At the 124th Special Meeting of the CARICOM Council for Trade and Economic Development (COTED) in Georgetown, Guyana, Haiti’s Environment Minister Valéry Fils-Aimé delivered a powerful plea for climate justice, highlighting the severe and disproportionate burden his nation bears from global environmental crises. The high-level assembly, which convened environment ministers from across the Caribbean alongside international donors and partner institutions, served as a critical platform to forge a unified regional stance ahead of the pivotal COP31 climate negotiations.
Minister Fils-Aimé framed climate change not as a distant threat but as an immediate and relentless daily reality for the Haitian populace. He detailed how each climate-related catastrophe poses a direct challenge to survival, systematically eroding the nation’s infrastructure, devastating livelihoods, and severely compromising community security. This constant state of vulnerability, he argued, is profoundly unjust given Haiti’s negligible contribution to global CO2 emissions.

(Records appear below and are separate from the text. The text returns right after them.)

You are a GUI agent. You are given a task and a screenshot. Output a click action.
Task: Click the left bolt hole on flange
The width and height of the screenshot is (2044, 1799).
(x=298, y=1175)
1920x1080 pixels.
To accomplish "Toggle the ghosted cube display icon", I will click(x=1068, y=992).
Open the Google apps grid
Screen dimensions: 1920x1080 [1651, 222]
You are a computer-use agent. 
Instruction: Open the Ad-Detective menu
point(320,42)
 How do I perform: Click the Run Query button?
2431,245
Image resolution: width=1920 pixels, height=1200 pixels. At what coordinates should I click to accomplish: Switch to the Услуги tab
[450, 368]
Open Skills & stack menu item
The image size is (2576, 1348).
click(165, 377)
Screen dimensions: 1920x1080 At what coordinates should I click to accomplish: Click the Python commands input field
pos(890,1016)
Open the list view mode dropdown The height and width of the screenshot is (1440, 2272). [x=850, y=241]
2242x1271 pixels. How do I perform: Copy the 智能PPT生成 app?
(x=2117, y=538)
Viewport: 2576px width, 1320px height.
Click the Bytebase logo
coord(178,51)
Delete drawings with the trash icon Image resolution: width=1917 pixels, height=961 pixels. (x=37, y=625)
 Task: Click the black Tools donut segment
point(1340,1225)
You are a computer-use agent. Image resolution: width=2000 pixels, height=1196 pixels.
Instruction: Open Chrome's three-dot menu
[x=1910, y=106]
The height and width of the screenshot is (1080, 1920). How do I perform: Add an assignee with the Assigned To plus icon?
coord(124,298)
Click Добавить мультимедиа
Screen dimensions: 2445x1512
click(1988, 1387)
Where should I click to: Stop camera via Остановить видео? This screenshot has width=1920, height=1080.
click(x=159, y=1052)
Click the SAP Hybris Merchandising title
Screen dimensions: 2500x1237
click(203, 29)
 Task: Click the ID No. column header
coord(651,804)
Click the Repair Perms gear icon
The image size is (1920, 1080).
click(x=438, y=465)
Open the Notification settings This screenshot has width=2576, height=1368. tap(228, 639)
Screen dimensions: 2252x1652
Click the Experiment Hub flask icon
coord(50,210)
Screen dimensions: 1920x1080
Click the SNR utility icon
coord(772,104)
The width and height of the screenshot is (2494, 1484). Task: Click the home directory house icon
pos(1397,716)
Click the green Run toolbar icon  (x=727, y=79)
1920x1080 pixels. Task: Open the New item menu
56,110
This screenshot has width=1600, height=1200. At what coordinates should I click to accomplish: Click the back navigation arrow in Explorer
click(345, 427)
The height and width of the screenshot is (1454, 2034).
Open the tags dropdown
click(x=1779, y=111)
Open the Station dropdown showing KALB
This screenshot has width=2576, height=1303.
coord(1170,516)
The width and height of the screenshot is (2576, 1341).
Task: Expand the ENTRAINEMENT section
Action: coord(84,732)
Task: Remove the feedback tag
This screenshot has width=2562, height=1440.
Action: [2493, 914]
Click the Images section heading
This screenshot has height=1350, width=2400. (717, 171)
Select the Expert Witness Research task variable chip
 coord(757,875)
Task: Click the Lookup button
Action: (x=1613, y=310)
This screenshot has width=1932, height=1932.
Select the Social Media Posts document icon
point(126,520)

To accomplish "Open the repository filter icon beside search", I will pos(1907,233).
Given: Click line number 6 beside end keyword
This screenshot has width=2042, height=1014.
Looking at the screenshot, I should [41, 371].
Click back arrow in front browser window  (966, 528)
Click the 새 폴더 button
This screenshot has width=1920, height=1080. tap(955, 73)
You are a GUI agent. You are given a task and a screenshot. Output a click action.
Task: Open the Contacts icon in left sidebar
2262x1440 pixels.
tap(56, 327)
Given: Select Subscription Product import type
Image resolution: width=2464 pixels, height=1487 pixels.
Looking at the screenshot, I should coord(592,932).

The minister’s address centered on three core demands essential for building national resilience. First, he advocated for radically simplified and equitable access to international climate finance, arguing that existing mechanisms are often too bureaucratic for the world’s most vulnerable nations. Second, he pushed for the urgent implementation of concrete adaptation measures, specifically championing large-scale reforestation projects, the sustainable management of natural resources, and critical investments in green infrastructure. Finally, his speech was a clarion call for strengthened regional solidarity within CARICOM, emphasizing that a collective voice is paramount in upcoming global forums.
In his concluding remarks, Fils-Aimé urged member states to rally behind a definitive ‘survival agenda.’ This agenda, focused squarely on adaptation, accessible finance, and climate justice, is designed to ensure Caribbean nations present a powerful, consolidated front in international dialogues, demanding that those who pollute the least are no longer forced to pay the highest price.